BENEDETTA SALSI
Cronaca

Prampolini-Realco oltre la frattura: "Nuovo progetto, ma coi miei soci"

Dopo le dimissioni a sorpresa dalla coop del marchio Sigma, l’ex presidente pensa già al futuro

Prampolini-Realco oltre la frattura: "Nuovo progetto, ma coi miei soci"

Prampolini-Realco oltre la frattura: "Nuovo progetto, ma coi miei soci"

L’8 febbraio Donatella Prampolini ha comunicato al cda di D.It-Distribuzione Italiana e a quello di Realco le sue dimissioni da presidente e amministratore di entrambe le società. Una scelta squisitamente "aziendale" e dettata "da divergenze di prospettive sul futuro". Nelle scorse ore Realco, società cooperativa fondata nel 1959 – socio fondatore di Sigma e della Centrale D.It – ha provveduto a nominare al suo posto Andrea Artoni come presidente; al suo fianco Giovanni Mattioli, che continuerà a guidare la storica cooperativa reggiana come direttore generale. I due vicepresidenti sono Bruna Lami e Paolo Diegoli. Realco a oggi conta un presidio capillare di punti vendita in Emilia-Romagna e presenza anche in Lombardia, Liguria, Toscana e Marche con supermercati a insegna Sigma, Economy e Discount ad insegna Ecu, per una rete complessiva di 179 negozi e un fatturato di circa 350 milioni di euro. Ma Donatella Prampolini, 52 anni, vicepresidente nazionale di Confcommercio e imprenditrice nel mondo della grande distribuzione con oltre venti punti vendita in tutta l’Emilia Romagna proprio a marchio Realco Sigma, già guarda avanti: "Ho progetti nuovi assieme ai miei soci, ma sarà con un’altra società. E metterò in atto ciò che non ho potuto fare in Realco".

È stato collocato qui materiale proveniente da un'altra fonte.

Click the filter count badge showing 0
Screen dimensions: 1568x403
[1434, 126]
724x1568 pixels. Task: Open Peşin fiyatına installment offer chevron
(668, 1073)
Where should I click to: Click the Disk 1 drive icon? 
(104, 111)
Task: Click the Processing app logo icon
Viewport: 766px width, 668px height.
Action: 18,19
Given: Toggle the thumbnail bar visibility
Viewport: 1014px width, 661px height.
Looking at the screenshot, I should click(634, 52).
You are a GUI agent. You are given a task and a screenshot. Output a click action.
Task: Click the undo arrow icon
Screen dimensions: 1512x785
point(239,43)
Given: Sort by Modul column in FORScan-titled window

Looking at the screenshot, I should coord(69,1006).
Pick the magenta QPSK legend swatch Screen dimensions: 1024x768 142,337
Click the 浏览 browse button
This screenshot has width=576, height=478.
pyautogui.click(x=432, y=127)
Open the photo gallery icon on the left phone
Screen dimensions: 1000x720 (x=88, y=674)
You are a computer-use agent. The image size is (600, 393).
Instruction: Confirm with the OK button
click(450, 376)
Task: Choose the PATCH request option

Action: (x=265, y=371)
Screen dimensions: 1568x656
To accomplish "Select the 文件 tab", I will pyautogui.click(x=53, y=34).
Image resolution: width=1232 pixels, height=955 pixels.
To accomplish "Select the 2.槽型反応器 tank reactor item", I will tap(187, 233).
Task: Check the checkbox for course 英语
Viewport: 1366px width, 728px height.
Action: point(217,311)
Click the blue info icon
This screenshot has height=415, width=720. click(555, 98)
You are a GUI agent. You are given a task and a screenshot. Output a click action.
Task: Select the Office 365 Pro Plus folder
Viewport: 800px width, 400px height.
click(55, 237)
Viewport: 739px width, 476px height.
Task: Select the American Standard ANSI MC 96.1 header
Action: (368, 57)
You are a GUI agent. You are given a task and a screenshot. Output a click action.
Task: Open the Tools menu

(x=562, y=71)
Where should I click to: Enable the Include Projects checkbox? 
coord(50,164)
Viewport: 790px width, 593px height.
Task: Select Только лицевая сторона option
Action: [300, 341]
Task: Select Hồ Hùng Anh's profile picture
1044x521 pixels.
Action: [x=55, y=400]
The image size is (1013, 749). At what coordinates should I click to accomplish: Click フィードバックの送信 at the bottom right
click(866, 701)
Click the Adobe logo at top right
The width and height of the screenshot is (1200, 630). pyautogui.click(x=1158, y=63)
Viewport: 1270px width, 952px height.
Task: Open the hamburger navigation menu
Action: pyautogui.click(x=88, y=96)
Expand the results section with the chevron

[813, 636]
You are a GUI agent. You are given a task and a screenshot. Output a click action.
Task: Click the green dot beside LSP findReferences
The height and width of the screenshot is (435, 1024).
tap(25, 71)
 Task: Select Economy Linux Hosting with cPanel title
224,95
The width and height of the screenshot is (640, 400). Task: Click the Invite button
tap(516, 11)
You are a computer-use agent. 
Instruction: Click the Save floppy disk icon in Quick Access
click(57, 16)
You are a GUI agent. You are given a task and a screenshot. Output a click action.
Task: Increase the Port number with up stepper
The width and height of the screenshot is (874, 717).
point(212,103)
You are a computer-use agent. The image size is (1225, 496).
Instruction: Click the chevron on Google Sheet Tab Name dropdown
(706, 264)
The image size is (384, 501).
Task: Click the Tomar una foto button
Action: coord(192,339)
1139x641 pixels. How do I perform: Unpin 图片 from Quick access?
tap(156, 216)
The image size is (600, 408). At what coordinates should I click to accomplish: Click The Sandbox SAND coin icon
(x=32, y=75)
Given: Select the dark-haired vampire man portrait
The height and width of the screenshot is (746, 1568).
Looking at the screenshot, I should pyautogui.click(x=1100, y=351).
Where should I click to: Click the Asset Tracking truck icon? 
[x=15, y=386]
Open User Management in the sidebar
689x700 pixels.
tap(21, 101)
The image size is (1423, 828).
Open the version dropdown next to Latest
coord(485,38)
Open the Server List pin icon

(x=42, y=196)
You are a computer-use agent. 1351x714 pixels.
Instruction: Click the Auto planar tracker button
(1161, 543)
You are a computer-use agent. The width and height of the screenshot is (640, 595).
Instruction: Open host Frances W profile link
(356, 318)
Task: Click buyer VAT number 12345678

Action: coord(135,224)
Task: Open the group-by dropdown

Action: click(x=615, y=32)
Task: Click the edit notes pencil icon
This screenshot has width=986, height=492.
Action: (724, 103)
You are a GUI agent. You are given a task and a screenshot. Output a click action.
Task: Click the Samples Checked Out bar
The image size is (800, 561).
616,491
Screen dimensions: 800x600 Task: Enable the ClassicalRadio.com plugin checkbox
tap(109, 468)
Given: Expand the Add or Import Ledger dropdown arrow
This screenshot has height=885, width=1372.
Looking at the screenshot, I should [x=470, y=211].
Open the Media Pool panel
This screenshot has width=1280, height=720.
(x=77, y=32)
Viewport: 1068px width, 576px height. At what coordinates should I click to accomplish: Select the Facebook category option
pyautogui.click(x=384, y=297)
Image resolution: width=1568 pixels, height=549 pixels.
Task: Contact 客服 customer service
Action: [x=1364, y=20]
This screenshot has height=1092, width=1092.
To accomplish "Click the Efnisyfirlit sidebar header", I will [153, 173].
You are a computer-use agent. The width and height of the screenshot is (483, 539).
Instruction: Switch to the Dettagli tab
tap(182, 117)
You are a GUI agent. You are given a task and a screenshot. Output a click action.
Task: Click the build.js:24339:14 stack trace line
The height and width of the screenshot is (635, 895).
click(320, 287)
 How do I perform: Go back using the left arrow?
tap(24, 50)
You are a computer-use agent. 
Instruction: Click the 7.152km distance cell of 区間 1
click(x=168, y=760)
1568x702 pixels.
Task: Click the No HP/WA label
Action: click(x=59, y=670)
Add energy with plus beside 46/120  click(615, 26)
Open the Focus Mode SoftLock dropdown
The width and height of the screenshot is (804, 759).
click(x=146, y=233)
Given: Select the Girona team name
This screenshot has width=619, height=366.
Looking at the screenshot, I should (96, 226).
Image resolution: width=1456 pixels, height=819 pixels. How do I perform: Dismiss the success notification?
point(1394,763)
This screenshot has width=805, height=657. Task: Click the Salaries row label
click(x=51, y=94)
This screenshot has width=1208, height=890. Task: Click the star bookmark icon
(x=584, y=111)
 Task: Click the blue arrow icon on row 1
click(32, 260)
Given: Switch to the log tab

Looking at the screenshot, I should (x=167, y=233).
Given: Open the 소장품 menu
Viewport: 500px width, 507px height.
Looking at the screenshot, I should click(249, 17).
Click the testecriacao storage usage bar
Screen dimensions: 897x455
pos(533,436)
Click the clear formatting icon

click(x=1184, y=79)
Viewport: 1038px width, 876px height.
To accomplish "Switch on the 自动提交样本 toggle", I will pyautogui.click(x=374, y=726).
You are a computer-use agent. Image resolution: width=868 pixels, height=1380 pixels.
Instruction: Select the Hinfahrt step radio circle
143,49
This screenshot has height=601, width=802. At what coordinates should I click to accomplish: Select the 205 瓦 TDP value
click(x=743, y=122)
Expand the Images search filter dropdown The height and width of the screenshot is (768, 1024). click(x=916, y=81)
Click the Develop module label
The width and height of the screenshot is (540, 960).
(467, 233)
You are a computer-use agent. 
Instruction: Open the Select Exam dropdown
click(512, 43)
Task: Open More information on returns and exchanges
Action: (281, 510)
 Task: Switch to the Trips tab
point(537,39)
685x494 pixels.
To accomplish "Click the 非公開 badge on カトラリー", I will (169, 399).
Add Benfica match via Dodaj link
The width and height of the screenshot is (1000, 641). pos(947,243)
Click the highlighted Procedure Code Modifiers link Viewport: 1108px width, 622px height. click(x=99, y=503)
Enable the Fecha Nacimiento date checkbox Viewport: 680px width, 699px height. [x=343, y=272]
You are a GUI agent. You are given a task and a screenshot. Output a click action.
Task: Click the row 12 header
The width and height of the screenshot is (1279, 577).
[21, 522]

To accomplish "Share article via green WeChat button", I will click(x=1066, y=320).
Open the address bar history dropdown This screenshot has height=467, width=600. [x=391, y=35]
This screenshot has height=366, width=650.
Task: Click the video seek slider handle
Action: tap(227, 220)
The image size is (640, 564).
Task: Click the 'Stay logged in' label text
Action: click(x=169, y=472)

Prampolini, perché ha dato le dimissioni dopo 5 anni da presidente?

"Mi sono presentata alle elezioni di giugno in Realco illustrando le mie linee guida per lo sviluppo dell’azienda. Linee guida che sono state votate all’unanimità. Al momento della messa in pratica, però, si sono manifestate due visioni differenti e io non potevo più condividere il percorso futuro: non c’era coerenza con quanto votato dall’assemblea al momento delle mie elezioni. Le dimissioni da D.It sono una diretta conseguenza di queste: credo sia corretto quando si perde una carica lasciare il posto anche nelle altre che ne sono diretta conseguenza. Non ho bisogno di una riga nel cv, né di prendere un emolumento. Devo credere nel progetto per metterci la faccia".

Ci sono state fratture?

"No, si è svolto tutto in maniera serena. La mia scelta è maturata perché ho una visione prospettica diversa".

Qual è?

"Io penso che il futuro debba essere costruito e non subito, bisogna cavalcare i tempi che cambiano velocemente, essere pronti a fare quello che c’è da fare. Soprattutto nella grande distribuzione di oggi".

Invece?

"Altri hanno preferito una visione più conservativa. Per questo ho fatto un passo di lato: resto socia di Realco, con la ’Manzini & Co. dal 1938 srl’ abbiamo 22 punti vendita in tutta la regione e siamo la società più grande al suo interno. Ma ho altri progetti nuovi che porterò avanti assieme ai miei soci, con un’altra società: uno sviluppo diverso anche con altre merceologie. Ne sentirete presto parlare".